- **TASK DIRECTIONS**
Show each line of the listing in which the word "header" occurs.

- **DATA RECORDS**
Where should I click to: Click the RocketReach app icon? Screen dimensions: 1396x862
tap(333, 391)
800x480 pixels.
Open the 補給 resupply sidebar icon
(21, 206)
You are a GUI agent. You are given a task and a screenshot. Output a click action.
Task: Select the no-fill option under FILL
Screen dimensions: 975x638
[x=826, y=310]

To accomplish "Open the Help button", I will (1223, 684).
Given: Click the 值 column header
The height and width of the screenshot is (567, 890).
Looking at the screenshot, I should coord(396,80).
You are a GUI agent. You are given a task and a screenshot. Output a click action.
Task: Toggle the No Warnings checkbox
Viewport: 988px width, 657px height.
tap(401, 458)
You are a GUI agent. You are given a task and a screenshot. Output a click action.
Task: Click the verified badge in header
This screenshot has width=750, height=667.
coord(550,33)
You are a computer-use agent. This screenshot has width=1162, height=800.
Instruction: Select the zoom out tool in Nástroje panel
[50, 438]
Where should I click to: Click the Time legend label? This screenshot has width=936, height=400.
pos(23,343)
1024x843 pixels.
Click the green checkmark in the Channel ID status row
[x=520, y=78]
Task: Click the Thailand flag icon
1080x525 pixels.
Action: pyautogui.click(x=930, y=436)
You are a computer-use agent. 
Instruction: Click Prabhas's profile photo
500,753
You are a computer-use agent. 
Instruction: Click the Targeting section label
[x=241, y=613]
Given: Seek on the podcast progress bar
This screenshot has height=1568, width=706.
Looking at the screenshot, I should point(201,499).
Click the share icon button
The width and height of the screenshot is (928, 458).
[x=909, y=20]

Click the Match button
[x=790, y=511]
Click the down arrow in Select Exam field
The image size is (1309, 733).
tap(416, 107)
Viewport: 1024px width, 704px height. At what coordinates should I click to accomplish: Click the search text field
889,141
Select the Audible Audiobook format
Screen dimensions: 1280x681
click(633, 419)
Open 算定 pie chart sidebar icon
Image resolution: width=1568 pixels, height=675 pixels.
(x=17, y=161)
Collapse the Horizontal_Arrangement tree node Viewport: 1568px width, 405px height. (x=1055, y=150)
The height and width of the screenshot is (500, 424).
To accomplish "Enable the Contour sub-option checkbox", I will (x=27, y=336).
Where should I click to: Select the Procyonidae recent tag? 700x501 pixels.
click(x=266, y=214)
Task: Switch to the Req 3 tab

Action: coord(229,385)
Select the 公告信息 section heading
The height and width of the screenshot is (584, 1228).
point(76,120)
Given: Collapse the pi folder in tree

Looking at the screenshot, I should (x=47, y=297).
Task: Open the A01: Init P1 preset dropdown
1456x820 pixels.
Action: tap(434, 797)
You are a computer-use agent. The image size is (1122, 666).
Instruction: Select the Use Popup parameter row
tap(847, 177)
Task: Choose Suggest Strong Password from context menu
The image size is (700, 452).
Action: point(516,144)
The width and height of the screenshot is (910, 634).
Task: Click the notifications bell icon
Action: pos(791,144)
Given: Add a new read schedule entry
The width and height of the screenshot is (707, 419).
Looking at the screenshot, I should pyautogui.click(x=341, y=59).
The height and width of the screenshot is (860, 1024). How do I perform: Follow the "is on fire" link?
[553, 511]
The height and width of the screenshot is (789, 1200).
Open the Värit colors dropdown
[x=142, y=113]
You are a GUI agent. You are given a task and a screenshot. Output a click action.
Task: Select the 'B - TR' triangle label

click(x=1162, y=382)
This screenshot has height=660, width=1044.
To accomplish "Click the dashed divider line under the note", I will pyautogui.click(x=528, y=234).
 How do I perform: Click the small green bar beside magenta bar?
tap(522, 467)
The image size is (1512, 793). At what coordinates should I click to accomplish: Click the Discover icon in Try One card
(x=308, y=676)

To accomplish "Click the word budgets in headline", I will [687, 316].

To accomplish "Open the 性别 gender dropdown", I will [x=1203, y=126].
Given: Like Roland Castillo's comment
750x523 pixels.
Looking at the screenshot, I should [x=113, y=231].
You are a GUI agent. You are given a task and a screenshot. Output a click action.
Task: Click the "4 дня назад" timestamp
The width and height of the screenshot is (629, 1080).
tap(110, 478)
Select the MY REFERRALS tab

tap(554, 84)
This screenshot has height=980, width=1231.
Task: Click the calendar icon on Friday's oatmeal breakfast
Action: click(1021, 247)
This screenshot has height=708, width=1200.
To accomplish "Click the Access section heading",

- **TASK RESULT**
Given: Click the 值 column header
Task: Click the verified badge in header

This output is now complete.